- [Work item]
Exact copy without images: repeat every entry as written.

─── Material for this exercise ───

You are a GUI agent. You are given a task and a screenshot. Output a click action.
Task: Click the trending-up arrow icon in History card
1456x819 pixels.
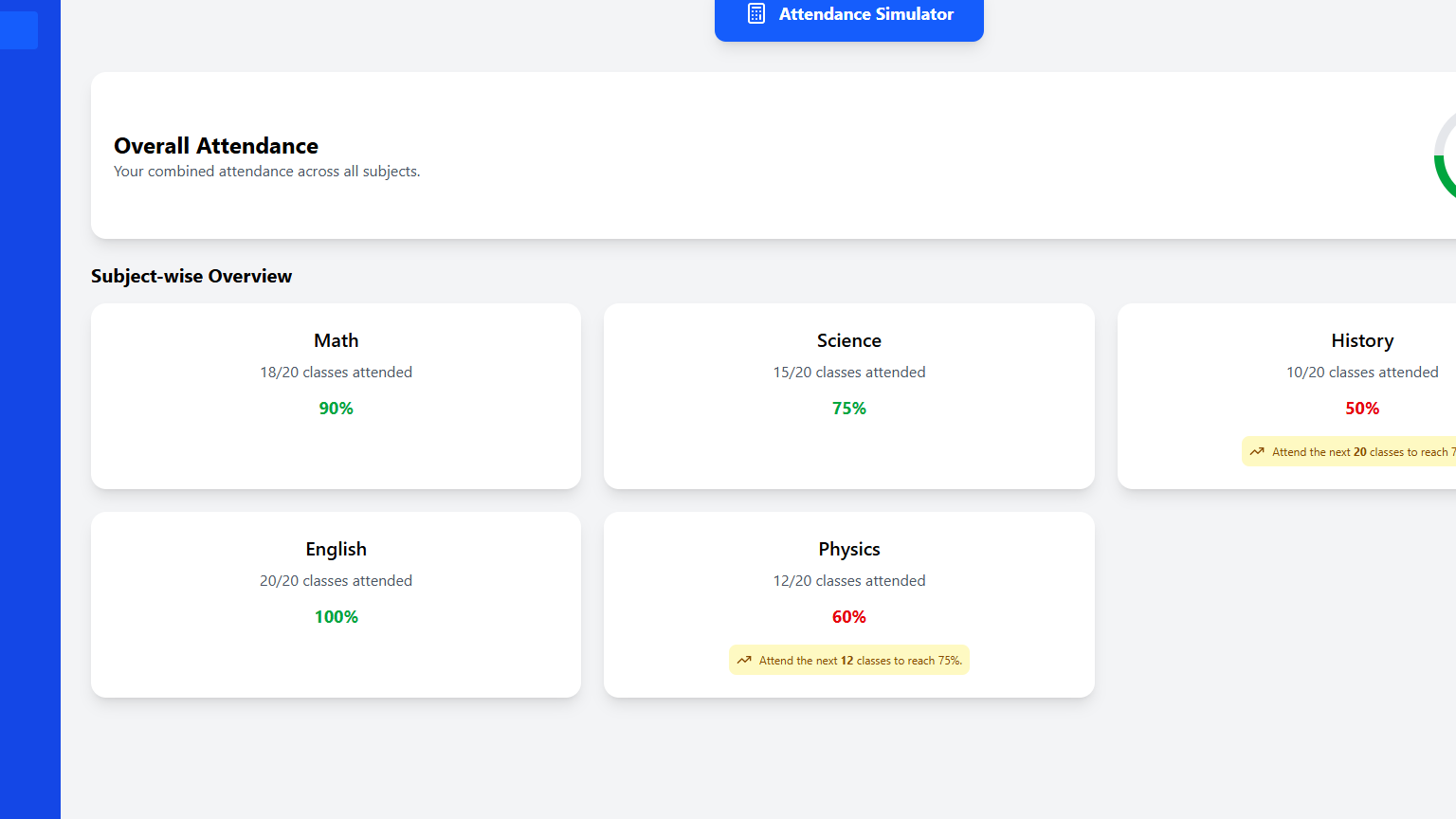point(1257,452)
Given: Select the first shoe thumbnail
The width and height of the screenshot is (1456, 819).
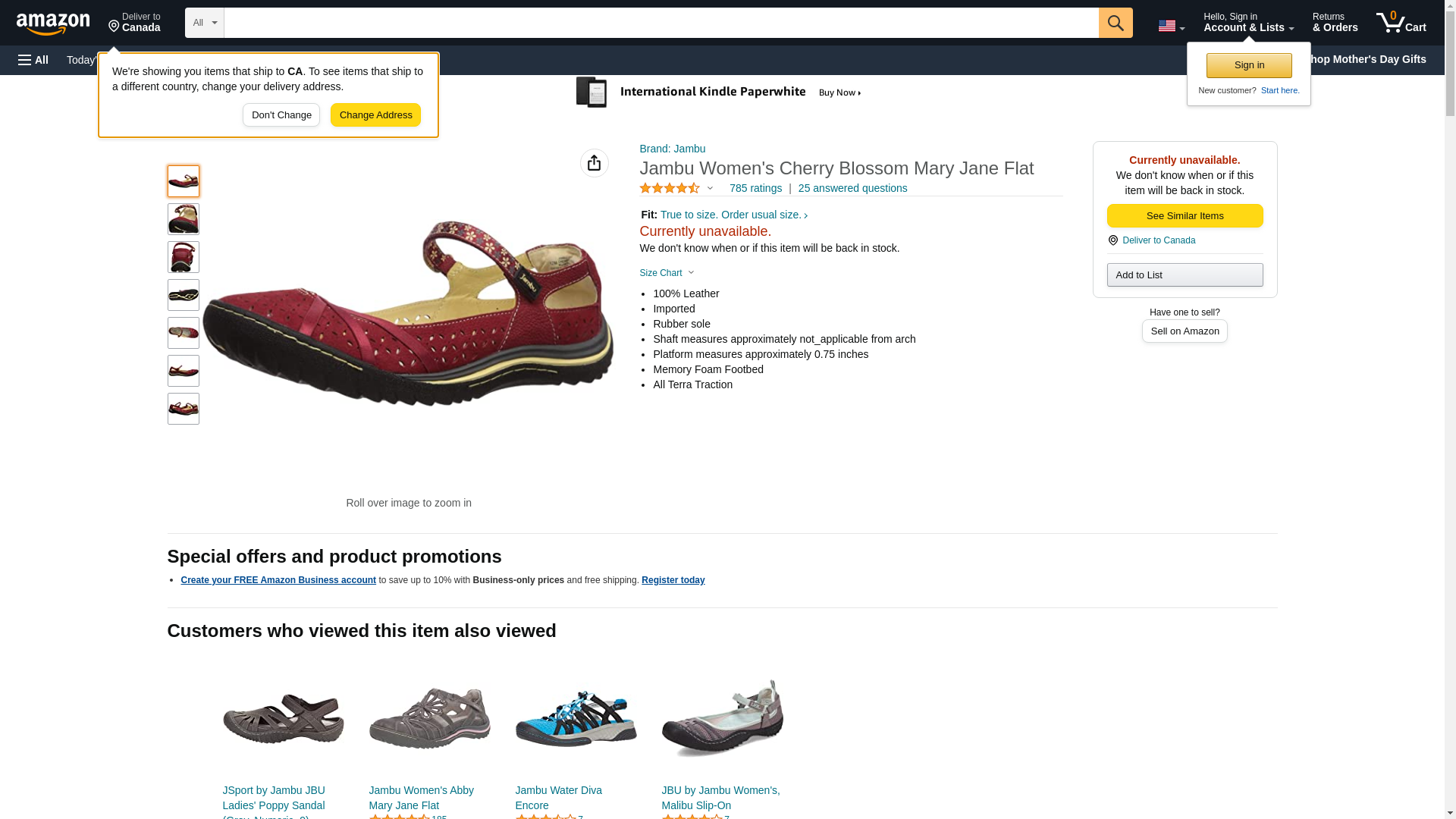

───

- [Response to this exercise]
You are a GUI agent. You are given a task and a screenshot. Output a click action.
Task: Click the trending-up arrow icon in History card
1456x819 pixels.
point(1257,452)
Given: Select the first shoe thumbnail
The width and height of the screenshot is (1456, 819).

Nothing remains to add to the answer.